-- Work item --
Begin at the line containing "[esoftcert] (56, 1286)" in the entries below and end at the line containing "023-41-97 (150, 4)"; transcribe that range exactly and nothing outside it.

-- Records supplied --
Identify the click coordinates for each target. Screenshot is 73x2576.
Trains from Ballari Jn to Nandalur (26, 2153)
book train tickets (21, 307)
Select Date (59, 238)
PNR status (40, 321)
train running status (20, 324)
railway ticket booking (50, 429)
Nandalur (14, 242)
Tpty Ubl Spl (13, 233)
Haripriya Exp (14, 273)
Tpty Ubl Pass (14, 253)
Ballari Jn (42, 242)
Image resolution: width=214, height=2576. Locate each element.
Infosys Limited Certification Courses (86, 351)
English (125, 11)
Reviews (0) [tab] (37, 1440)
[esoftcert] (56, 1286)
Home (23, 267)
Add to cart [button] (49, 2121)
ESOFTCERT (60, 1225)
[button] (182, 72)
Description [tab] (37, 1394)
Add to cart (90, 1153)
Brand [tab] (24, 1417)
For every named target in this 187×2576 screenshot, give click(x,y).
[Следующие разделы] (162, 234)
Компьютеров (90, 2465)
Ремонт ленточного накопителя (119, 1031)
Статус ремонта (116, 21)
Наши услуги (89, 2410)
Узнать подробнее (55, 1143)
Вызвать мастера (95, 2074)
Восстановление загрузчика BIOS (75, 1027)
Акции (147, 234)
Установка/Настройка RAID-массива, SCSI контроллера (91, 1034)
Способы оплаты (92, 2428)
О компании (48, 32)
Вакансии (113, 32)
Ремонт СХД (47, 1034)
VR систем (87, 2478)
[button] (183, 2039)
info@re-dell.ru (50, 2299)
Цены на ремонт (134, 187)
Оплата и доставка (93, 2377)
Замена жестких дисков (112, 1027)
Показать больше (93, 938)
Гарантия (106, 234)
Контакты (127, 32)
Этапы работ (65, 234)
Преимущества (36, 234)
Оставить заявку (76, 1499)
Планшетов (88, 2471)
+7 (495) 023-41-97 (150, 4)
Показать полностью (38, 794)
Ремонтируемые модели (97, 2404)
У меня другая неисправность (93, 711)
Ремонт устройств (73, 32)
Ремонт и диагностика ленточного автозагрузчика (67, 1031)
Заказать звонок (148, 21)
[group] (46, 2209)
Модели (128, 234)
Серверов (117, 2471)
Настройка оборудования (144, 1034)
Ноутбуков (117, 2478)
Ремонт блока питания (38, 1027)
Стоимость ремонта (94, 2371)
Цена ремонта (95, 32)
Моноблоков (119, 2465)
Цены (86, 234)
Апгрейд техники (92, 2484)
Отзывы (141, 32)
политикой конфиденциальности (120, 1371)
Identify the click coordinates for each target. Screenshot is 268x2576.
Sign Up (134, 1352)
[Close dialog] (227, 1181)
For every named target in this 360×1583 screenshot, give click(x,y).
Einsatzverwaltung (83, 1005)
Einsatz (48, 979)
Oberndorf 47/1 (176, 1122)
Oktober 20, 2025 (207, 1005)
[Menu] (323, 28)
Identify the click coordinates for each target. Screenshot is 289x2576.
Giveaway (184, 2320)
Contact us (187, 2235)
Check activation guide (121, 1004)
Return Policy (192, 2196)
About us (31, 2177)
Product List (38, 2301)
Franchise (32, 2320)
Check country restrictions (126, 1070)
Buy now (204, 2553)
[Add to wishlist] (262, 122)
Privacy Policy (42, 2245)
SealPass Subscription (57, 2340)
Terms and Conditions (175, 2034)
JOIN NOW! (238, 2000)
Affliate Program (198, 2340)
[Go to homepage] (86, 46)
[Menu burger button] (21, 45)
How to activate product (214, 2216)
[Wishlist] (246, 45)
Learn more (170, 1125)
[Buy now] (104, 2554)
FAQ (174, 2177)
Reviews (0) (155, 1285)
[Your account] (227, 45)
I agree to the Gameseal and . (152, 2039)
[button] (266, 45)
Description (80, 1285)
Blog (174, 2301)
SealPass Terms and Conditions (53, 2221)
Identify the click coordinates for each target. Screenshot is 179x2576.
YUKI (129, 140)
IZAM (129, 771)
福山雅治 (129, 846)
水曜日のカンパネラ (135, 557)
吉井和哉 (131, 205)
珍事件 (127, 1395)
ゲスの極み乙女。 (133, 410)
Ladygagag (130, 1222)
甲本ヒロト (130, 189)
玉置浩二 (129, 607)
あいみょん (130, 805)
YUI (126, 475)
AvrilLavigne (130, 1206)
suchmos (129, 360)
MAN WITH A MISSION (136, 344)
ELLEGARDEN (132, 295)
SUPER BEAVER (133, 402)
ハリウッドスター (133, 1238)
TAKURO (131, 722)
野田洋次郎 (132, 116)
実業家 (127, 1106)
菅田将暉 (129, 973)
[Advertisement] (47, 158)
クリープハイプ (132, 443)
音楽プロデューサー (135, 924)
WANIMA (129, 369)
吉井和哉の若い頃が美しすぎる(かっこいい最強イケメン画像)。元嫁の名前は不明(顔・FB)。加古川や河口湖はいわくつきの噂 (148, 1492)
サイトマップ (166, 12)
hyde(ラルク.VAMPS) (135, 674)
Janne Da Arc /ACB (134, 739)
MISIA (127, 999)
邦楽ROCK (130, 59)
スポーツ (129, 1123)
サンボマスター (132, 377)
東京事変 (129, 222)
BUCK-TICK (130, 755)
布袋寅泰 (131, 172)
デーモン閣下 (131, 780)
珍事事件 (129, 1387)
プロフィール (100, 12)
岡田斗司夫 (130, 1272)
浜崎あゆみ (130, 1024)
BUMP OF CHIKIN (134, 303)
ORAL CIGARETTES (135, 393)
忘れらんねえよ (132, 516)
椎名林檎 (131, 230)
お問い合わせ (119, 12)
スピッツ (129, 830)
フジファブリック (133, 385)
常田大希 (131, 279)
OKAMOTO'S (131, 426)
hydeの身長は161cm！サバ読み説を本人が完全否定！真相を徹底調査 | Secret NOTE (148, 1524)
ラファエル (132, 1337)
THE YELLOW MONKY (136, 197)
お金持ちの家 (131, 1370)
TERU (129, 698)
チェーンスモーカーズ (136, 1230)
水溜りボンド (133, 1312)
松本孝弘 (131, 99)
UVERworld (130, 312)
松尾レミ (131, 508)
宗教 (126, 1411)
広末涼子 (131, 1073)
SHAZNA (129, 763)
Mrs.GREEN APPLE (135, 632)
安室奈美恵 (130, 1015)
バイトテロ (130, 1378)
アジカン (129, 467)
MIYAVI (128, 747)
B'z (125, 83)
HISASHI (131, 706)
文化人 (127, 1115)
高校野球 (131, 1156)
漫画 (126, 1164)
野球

-- Response area --
[esoftcert] (56, 1286)
Home (23, 267)
Add to cart [button] (49, 2121)
ESOFTCERT (60, 1225)
[button] (182, 72)
Description [tab] (37, 1394)
Add to cart (90, 1153)
Brand [tab] (24, 1417)
For every named target in this 187×2576 screenshot, give click(x,y).
[Следующие разделы] (162, 234)
Компьютеров (90, 2465)
Ремонт ленточного накопителя (119, 1031)
Статус ремонта (116, 21)
Наши услуги (89, 2410)
Узнать подробнее (55, 1143)
Вызвать мастера (95, 2074)
Восстановление загрузчика BIOS (75, 1027)
Акции (147, 234)
Установка/Настройка RAID-массива, SCSI контроллера (91, 1034)
Способы оплаты (92, 2428)
О компании (48, 32)
Вакансии (113, 32)
Ремонт СХД (47, 1034)
VR систем (87, 2478)
[button] (183, 2039)
info@re-dell.ru (50, 2299)
Цены на ремонт (134, 187)
Оплата и доставка (93, 2377)
Замена жестких дисков (112, 1027)
Показать больше (93, 938)
Гарантия (106, 234)
Контакты (127, 32)
Этапы работ (65, 234)
Преимущества (36, 234)
Оставить заявку (76, 1499)
Планшетов (88, 2471)
+7 (495) 023-41-97 (150, 4)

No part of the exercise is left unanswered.